With so much to see, visitors shared tips and recommendations, eager not to miss anything great. A consensus developed that the British pavilion, converted over the preceding three months into a multilevel labyrinth by two-time Turner Prize nominee Mike Nelson, was one of the best (it was), and that Thomas Hirschhorn’s similarly ambitious reconversion of the Swiss pavilion into a maze of mirrors and commercial products interspersed with photographs of violence and death, was hot, confounding, and stressful, but brilliant.

Three or four national pavilions aside, the most closely watched show at every Biennale is the main group show, held in both the Arsenale and the Palazzo delle Esposizioni in the Giardini.

In this year’s show, titled “ILLUMInations,’’ director Bice Curiger took the unusual step of including three Tintoretto masterpieces (borrowed from the nearby Basilica of San Giorgio).

The basic point — that Tintoretto was himself a radical innovator, much more so than many of today’s artists — was quickly and harmlessly made, and we were left to get on with marveling at his stupendous paintings.

Among the artists whose works made an impact here were James Turrell, Urs Fischer, Andro Wekua, Monica Bonvincini, Cindy Sherman, and Gabriel Kuri, as well as several artists who, though certainly more recent than Tintoretto, are nonetheless not strictly contemporary: Sigmar Polke, Gianni Colombo, and Jack Goldstein, all deceased.

Even in this fine company, the paintings of Quaytman, who now lives in New York, stood out by virtue of their maturity and sophistication.

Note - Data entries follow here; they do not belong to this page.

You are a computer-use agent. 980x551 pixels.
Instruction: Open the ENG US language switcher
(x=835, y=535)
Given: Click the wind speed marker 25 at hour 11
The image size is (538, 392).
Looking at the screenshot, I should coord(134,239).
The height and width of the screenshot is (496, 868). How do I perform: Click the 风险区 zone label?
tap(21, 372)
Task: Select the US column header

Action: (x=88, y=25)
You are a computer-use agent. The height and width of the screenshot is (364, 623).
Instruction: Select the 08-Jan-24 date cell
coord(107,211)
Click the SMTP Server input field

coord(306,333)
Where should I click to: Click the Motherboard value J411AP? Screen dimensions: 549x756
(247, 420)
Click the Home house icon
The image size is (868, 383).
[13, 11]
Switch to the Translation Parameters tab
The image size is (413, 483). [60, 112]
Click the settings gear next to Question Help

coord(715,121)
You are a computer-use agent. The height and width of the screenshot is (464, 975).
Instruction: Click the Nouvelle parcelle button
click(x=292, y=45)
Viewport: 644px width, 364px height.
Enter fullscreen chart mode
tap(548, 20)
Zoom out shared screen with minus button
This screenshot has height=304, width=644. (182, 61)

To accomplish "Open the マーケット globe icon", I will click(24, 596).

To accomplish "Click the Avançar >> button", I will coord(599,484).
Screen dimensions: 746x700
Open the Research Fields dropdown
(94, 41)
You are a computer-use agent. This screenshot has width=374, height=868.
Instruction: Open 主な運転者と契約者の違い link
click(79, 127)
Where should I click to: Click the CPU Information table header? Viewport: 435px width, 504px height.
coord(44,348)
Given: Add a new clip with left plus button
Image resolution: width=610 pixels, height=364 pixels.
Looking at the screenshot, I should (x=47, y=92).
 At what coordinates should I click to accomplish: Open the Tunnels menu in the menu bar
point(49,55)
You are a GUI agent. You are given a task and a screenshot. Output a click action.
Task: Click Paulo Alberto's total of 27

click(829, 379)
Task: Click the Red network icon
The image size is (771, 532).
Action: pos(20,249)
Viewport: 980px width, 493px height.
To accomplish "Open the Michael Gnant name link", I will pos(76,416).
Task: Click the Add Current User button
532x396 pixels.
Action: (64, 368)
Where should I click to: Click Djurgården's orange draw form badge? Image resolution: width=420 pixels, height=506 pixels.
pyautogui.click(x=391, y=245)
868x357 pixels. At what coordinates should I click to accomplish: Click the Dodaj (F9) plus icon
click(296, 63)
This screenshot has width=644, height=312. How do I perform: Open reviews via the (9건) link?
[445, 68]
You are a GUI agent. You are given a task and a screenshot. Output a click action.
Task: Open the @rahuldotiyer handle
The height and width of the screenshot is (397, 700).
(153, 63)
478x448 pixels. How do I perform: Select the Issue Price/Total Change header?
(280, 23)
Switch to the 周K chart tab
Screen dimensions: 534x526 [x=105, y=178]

Inspired by a recent trip to Venice, where, she says, “It seems impossible to access the present,’’ she has produced a suite of muted yet powerful works that wind their way into fertile terrain between abstraction, representation, photography, painting, and design.

Detached and cool, they nevertheless have a haunting immediacy, the result of frictions set up by Quaytman’s sly combinations of visual registers: paint and silkscreen, trompe l’oeil and optical abstraction.

Quaytman’s star is rising after a small showing at the Institute of Contemporary Art in Boston in 2009-10, and her selection in the last Whitney Biennial in New York. Her work in Venice is her best yet.

Outside in the Giardini, meanwhile, the mayhem only increased. Lines to enter the most buzzed-about pavilions got longer, the humidity rose, extroverts in outlandish outfits seemed to multiply, and an atmosphere of fun-fair absurdity took hold.

Walking out, some visitors could be seen smiling in agreement at the sight of a barge tethered just off shore with a sign that read “To hell with everything.’’

The barge was covered with a strip of lawn, a tree, and a tinfoil sculpture of a small plane that appeared to have nosedived to earth. A woman sat reading a book under an orange beach umbrella, as if personifying the Venetian Republic’s former name, “La Serenissima’’ — “the most serene.’’

She had, it seemed, successfully gained access to the present.